Please write out each entry below exactly as it appears.

* **Stored data entries**:
· · · · ·

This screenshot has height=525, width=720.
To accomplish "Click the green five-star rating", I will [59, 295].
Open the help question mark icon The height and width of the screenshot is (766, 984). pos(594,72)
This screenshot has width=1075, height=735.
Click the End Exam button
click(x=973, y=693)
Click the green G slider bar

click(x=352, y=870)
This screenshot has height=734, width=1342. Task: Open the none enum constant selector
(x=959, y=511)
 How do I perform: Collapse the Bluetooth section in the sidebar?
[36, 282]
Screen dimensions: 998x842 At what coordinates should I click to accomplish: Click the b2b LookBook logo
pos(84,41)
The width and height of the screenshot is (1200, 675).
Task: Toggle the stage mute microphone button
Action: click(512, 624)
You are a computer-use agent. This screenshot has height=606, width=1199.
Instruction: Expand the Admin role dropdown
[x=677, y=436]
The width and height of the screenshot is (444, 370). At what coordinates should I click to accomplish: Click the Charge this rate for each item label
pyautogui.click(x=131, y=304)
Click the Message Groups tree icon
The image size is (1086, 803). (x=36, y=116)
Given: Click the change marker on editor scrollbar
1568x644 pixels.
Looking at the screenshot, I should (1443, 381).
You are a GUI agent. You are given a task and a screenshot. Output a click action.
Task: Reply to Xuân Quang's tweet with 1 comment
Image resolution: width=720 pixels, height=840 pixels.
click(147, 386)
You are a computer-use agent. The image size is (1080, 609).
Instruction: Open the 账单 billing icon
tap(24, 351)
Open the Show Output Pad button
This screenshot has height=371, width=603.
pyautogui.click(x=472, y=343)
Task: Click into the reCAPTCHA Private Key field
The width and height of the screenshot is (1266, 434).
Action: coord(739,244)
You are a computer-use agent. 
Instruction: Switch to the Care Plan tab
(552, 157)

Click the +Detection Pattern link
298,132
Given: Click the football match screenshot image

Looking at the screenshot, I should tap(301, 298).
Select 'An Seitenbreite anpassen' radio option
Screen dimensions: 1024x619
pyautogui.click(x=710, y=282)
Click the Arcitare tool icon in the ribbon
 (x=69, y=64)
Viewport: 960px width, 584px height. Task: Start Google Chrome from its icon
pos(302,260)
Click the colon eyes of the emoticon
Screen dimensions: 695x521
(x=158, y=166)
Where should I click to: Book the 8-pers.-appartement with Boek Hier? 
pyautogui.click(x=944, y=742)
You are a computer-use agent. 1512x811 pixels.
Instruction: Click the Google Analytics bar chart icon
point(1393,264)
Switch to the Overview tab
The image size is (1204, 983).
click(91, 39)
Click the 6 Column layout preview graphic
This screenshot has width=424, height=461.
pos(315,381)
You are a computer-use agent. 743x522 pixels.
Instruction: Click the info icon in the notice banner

· · · · ·

* **ANSWER SECTION**:
This screenshot has height=525, width=720.
To accomplish "Click the green five-star rating", I will [59, 295].
Open the help question mark icon The height and width of the screenshot is (766, 984). pos(594,72)
This screenshot has width=1075, height=735.
Click the End Exam button
click(x=973, y=693)
Click the green G slider bar

click(x=352, y=870)
This screenshot has height=734, width=1342. Task: Open the none enum constant selector
(x=959, y=511)
 How do I perform: Collapse the Bluetooth section in the sidebar?
[36, 282]
Screen dimensions: 998x842 At what coordinates should I click to accomplish: Click the b2b LookBook logo
pos(84,41)
The width and height of the screenshot is (1200, 675).
Task: Toggle the stage mute microphone button
Action: click(512, 624)
You are a computer-use agent. This screenshot has height=606, width=1199.
Instruction: Expand the Admin role dropdown
[x=677, y=436]
The width and height of the screenshot is (444, 370). At what coordinates should I click to accomplish: Click the Charge this rate for each item label
pyautogui.click(x=131, y=304)
Click the Message Groups tree icon
The image size is (1086, 803). (x=36, y=116)
Given: Click the change marker on editor scrollbar
1568x644 pixels.
Looking at the screenshot, I should (1443, 381).
You are a GUI agent. You are given a task and a screenshot. Output a click action.
Task: Reply to Xuân Quang's tweet with 1 comment
Image resolution: width=720 pixels, height=840 pixels.
click(147, 386)
You are a computer-use agent. The image size is (1080, 609).
Instruction: Open the 账单 billing icon
tap(24, 351)
Open the Show Output Pad button
This screenshot has height=371, width=603.
pyautogui.click(x=472, y=343)
Task: Click into the reCAPTCHA Private Key field
The width and height of the screenshot is (1266, 434).
Action: coord(739,244)
You are a computer-use agent. 
Instruction: Switch to the Care Plan tab
(552, 157)

Click the +Detection Pattern link
298,132
Given: Click the football match screenshot image

Looking at the screenshot, I should tap(301, 298).
Select 'An Seitenbreite anpassen' radio option
Screen dimensions: 1024x619
pyautogui.click(x=710, y=282)
Click the Arcitare tool icon in the ribbon
 (x=69, y=64)
Viewport: 960px width, 584px height. Task: Start Google Chrome from its icon
pos(302,260)
Click the colon eyes of the emoticon
Screen dimensions: 695x521
(x=158, y=166)
Where should I click to: Book the 8-pers.-appartement with Boek Hier? 
pyautogui.click(x=944, y=742)
You are a computer-use agent. 1512x811 pixels.
Instruction: Click the Google Analytics bar chart icon
point(1393,264)
Switch to the Overview tab
The image size is (1204, 983).
click(91, 39)
Click the 6 Column layout preview graphic
This screenshot has width=424, height=461.
pos(315,381)
You are a computer-use agent. 743x522 pixels.
Instruction: Click the info icon in the notice banner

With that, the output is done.